What is expected: Up to and including the final line, retype each line of the records below, starting with the one that contains "RICHIEDI INFORMAZIONI (92, 2223)".

(Items listed in a dataset)
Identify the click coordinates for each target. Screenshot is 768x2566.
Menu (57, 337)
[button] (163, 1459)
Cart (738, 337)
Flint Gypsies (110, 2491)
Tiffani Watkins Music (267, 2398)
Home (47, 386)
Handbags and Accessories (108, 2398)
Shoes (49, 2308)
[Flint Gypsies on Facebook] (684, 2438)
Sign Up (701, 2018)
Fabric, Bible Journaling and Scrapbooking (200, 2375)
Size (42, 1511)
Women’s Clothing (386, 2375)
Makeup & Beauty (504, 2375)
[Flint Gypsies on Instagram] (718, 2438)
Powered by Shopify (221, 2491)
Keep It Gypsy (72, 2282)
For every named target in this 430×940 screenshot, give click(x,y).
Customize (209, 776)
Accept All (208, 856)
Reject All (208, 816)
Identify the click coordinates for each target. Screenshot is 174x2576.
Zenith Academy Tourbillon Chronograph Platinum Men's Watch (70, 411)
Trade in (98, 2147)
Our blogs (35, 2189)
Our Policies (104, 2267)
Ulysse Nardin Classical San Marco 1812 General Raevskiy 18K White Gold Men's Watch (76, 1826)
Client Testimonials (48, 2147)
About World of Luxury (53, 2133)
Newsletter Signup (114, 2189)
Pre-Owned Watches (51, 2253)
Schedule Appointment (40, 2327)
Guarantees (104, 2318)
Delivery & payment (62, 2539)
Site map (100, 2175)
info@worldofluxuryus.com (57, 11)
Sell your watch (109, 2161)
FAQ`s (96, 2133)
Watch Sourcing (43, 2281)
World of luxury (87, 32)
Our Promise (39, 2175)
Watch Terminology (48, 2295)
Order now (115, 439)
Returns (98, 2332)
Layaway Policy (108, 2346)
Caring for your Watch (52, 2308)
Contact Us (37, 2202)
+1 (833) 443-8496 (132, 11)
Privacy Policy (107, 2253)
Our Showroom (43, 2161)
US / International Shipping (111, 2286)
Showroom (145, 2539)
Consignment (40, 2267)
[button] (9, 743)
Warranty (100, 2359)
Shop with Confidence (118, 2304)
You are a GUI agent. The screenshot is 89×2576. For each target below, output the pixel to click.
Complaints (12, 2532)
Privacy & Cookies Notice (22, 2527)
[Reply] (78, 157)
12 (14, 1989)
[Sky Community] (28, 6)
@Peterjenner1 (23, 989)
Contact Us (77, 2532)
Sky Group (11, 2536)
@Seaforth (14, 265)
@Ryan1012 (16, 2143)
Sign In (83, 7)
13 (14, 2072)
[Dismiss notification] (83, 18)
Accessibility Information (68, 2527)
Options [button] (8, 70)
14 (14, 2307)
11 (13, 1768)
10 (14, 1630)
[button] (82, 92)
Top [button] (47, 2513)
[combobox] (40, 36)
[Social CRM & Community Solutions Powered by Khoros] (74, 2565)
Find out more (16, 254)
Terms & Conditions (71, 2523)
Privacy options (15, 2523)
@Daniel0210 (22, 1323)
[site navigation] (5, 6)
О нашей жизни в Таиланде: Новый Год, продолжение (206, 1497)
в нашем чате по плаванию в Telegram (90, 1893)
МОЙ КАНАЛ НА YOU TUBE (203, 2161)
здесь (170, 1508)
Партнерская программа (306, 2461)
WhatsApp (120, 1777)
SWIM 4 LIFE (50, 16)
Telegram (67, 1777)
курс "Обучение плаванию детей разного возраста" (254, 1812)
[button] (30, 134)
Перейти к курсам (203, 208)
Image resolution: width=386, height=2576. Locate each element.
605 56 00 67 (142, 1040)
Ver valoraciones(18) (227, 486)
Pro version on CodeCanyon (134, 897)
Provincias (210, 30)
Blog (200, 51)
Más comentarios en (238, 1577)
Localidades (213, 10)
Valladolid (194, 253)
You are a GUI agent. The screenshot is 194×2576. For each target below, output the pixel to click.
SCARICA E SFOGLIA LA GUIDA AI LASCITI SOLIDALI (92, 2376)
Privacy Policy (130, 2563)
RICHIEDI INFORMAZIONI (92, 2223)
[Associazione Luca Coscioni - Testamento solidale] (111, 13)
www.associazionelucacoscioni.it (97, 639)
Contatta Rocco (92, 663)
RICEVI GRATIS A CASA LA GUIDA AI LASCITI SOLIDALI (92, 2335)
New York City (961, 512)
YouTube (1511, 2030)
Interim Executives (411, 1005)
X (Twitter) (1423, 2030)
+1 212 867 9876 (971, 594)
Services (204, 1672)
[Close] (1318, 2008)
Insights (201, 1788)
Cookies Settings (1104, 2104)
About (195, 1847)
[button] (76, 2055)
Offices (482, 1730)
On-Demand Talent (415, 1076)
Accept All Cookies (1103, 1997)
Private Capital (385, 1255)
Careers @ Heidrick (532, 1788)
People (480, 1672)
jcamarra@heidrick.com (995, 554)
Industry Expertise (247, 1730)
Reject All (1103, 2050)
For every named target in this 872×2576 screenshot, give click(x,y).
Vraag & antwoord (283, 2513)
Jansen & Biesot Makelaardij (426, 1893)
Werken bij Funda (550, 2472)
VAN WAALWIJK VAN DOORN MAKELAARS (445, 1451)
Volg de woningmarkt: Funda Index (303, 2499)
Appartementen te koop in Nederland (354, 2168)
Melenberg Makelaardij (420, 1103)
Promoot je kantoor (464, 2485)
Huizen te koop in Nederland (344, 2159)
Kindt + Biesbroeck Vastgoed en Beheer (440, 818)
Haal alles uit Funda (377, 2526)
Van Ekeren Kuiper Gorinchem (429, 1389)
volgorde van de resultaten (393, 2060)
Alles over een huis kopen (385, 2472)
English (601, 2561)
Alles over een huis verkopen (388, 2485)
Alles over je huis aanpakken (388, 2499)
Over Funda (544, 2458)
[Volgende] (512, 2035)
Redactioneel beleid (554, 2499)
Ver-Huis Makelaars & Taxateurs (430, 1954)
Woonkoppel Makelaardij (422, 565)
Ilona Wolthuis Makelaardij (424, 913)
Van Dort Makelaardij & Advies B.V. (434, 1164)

Response to this exercise:
RICHIEDI INFORMAZIONI (92, 2223)
[Associazione Luca Coscioni - Testamento solidale] (111, 13)
www.associazionelucacoscioni.it (97, 639)
Contatta Rocco (92, 663)
RICEVI GRATIS A CASA LA GUIDA AI LASCITI SOLIDALI (92, 2335)
New York City (961, 512)
YouTube (1511, 2030)
Interim Executives (411, 1005)
X (Twitter) (1423, 2030)
+1 212 867 9876 (971, 594)
Services (204, 1672)
[Close] (1318, 2008)
Insights (201, 1788)
Cookies Settings (1104, 2104)
About (195, 1847)
[button] (76, 2055)
Offices (482, 1730)
On-Demand Talent (415, 1076)
Accept All Cookies (1103, 1997)
Private Capital (385, 1255)
Careers @ Heidrick (532, 1788)
People (480, 1672)
jcamarra@heidrick.com (995, 554)
Industry Expertise (247, 1730)
Reject All (1103, 2050)
For every named target in this 872×2576 screenshot, give click(x,y).
Vraag & antwoord (283, 2513)
Jansen & Biesot Makelaardij (426, 1893)
Werken bij Funda (550, 2472)
VAN WAALWIJK VAN DOORN MAKELAARS (445, 1451)
Volg de woningmarkt: Funda Index (303, 2499)
Appartementen te koop in Nederland (354, 2168)
Melenberg Makelaardij (420, 1103)
Promoot je kantoor (464, 2485)
Huizen te koop in Nederland (344, 2159)
Kindt + Biesbroeck Vastgoed en Beheer (440, 818)
Haal alles uit Funda (377, 2526)
Van Ekeren Kuiper Gorinchem (429, 1389)
volgorde van de resultaten (393, 2060)
Alles over een huis kopen (385, 2472)
English (601, 2561)
Alles over een huis verkopen (388, 2485)
Alles over je huis aanpakken (388, 2499)
Over Funda (544, 2458)
[Volgende] (512, 2035)
Redactioneel beleid (554, 2499)
Ver-Huis Makelaars & Taxateurs (430, 1954)
Woonkoppel Makelaardij (422, 565)
Ilona Wolthuis Makelaardij (424, 913)
Van Dort Makelaardij & Advies B.V. (434, 1164)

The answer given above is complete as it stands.